Le flux tendu (ou JAT pour «Just In Time ») est un « classique » de la chaîne logistique, qui consiste à minimiser les stocks et les en-cours de fabrication. Initié au japon dès les années soixante, il rassemble un ensemble de techniques, de l’amont à l’aval de la production, qui visent donc à améliorer la productivité globale de l’entreprise et réduire les coûts induits par les stocks.
Au fil du temps, les techniques de pilotage de la chaîne logistique se sont améliorées, bénéficiant des dernières avancées technologiques en matière d’information et de communication.
Aujourd’hui, on parle davantage de « demand driven supply chain », au sens où le pilotage est tiré par la demande du consommateur final, et non plus l’offre/ la disponibilité des produits. Des ouvertures technologiques telles que le RFID (notamment pour la traçabilité), « l’ouverture » et « l’interopérabilité » des systèmes d’information entre acteurs (grâce à Internet), et l’usage de solutions de type « business intelligence » ont conduit à des pistes tangibles d’amélioration et d’optimisation dans ce sens en permettant rapidement d’évaluer/estimer les tendances et être pro-actifs.
Evidemment, on en voit toute l’implication à une époque de crise économique qui conduit à réduire justement la production dans de nombreuses industries souffrant d’une baisse de la demande, mais également à ajuster l’offre à de nouveaux types de demandes et/ou comportements d’achat dans la grande distribution.
Ce « flux tendu », pratiqué de manière industrielle, est aujourd’hui relativement bien maîtrisé par les industries ayant à gérer des stocks et/ou des matières premières, sur l’ensemble des étapes de la chaîne, de la conception/fabrication, au transport, distribution, commerce et après-vente. Mais qu’en est-il des économies plus « immatérielles » ?
En d’autres termes, cette logique de « flux tendu » est-elle uniquement applicable à des problématiques de gestion de stocks et au secteur de l’industrie ?

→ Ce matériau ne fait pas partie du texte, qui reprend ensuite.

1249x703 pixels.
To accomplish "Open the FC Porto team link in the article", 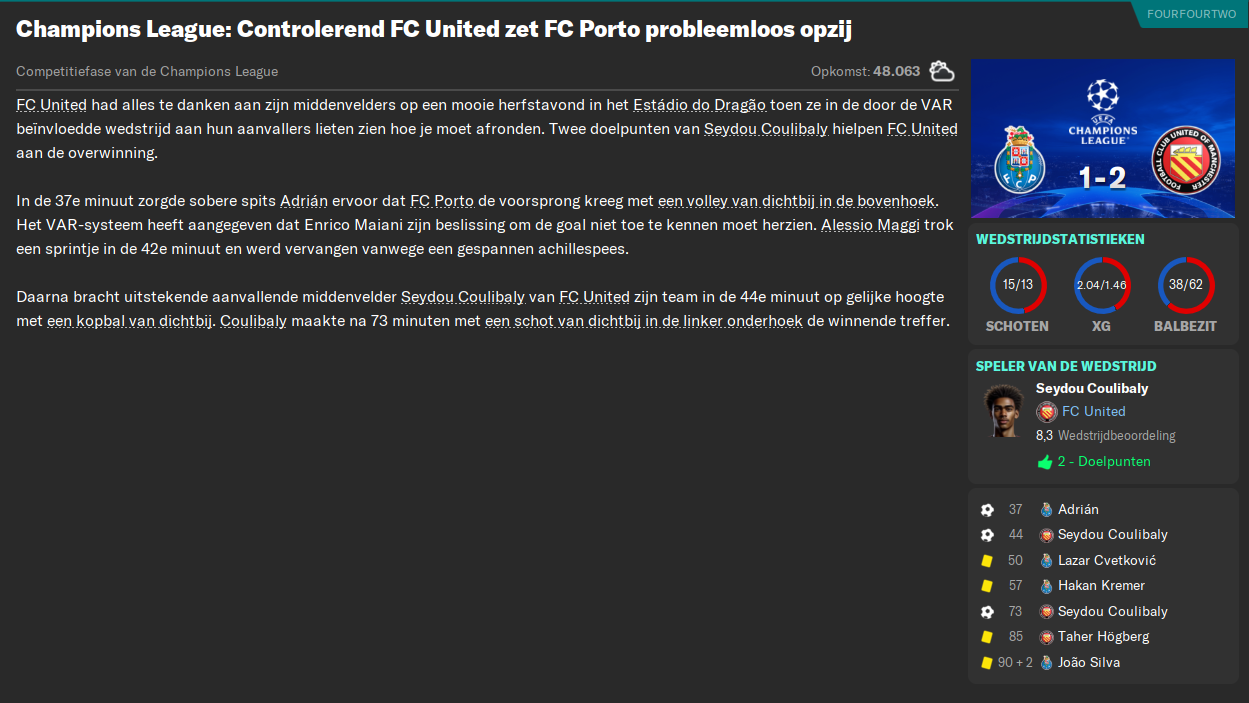I will pos(442,199).
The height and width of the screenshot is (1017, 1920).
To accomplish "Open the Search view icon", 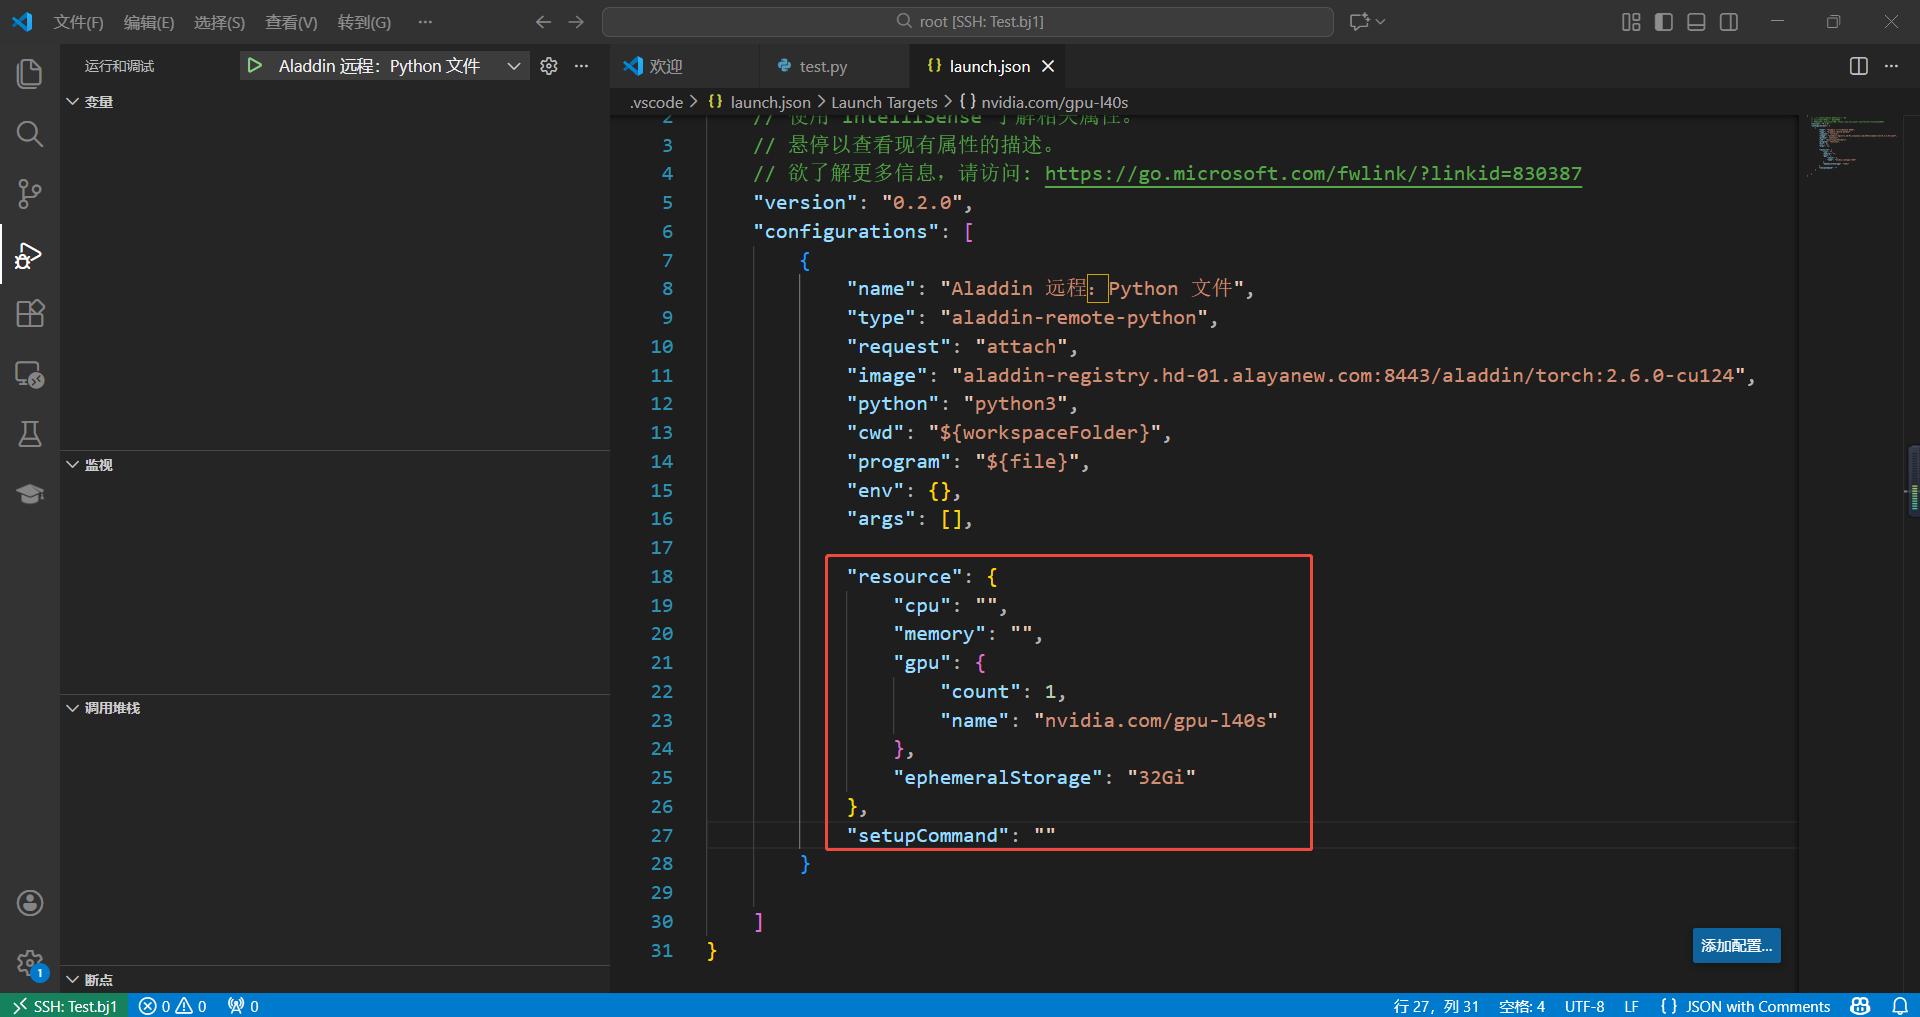I will point(30,134).
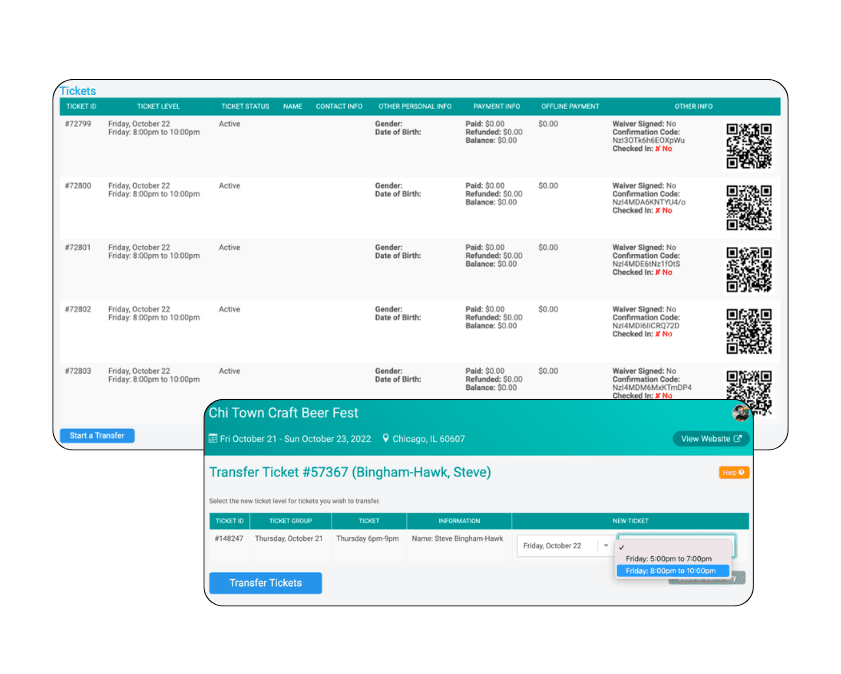Click the location pin next to Chicago
Image resolution: width=841 pixels, height=674 pixels.
[x=386, y=439]
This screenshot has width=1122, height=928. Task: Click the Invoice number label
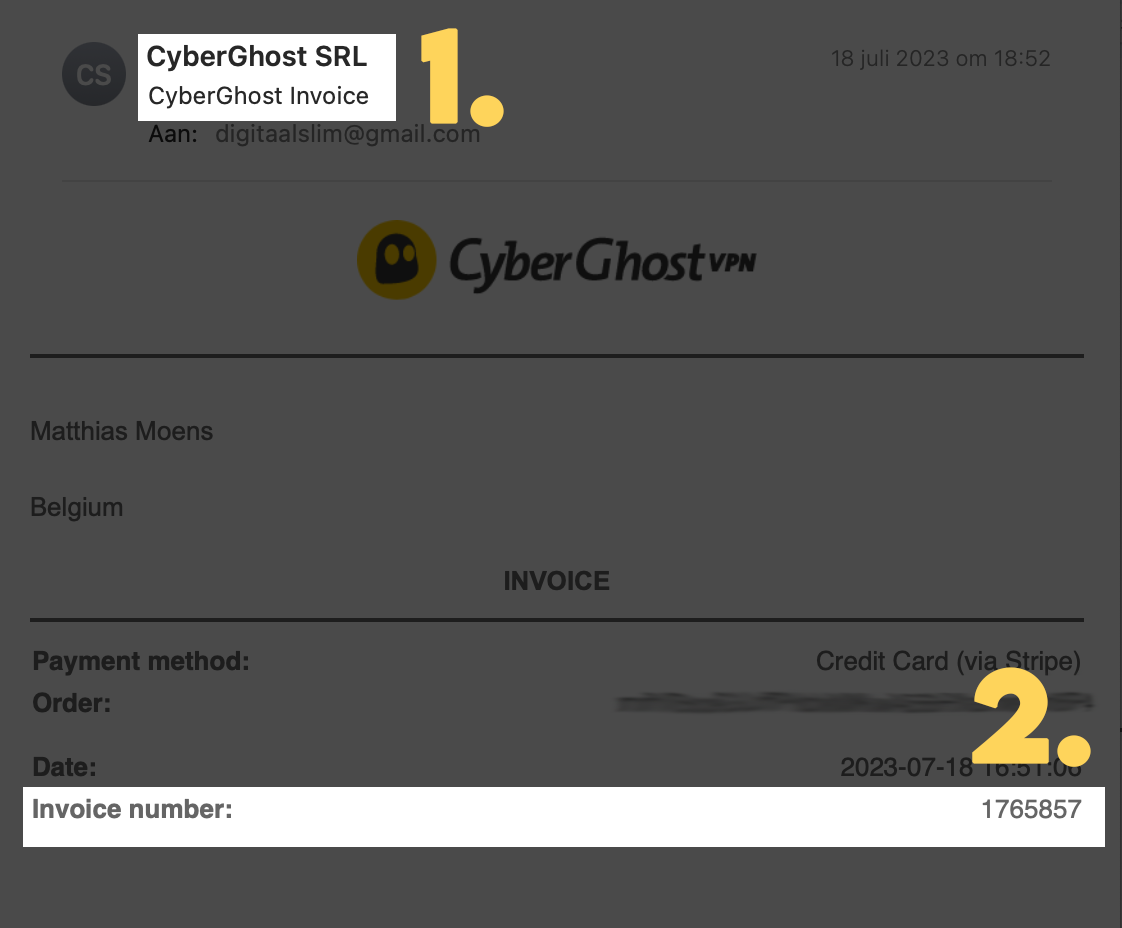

Le « flux tendu » est aussi attendu des « chaînes de production » de Système d’Information
Cette question mérite d’être posée à une époque où le centre de gravité économique n’est plus situé au niveau des productions lourdes, avec la tertiarisation de l’économie des pays développés. Une tendance qui n’a pas cessé de se développer avec les nouvelles perspectives de services offertes par le Web et l’avènement du e-commerce.
Aujourd’hui, la part du numérique et de « l’information » redessine le paysage de l’offre de produits/services et de la demande.
On parle désormais d’économie « immatérielle » et d’actifs immatériels de l’entreprise. Il est évident que les technologies de l’information et de la communication, et de façon plus globale, les Systèmes d’Information, jouent un rôle prépondérant dans cette « nouvelle » donne économique, et ce, à deux titres principaux.
D’une part, en tant que constituants du capital immatériel, qui, aujourd’hui dépasse 50% du capital de l’entreprise (une estimation de 60 à 80% toutes sources confondues »), d’autre part, en tant que réels « outils » de production. En effet, une base de données « client » est un actif immatériel (plus précisément une immobilisation incorporelle selon les termes admis).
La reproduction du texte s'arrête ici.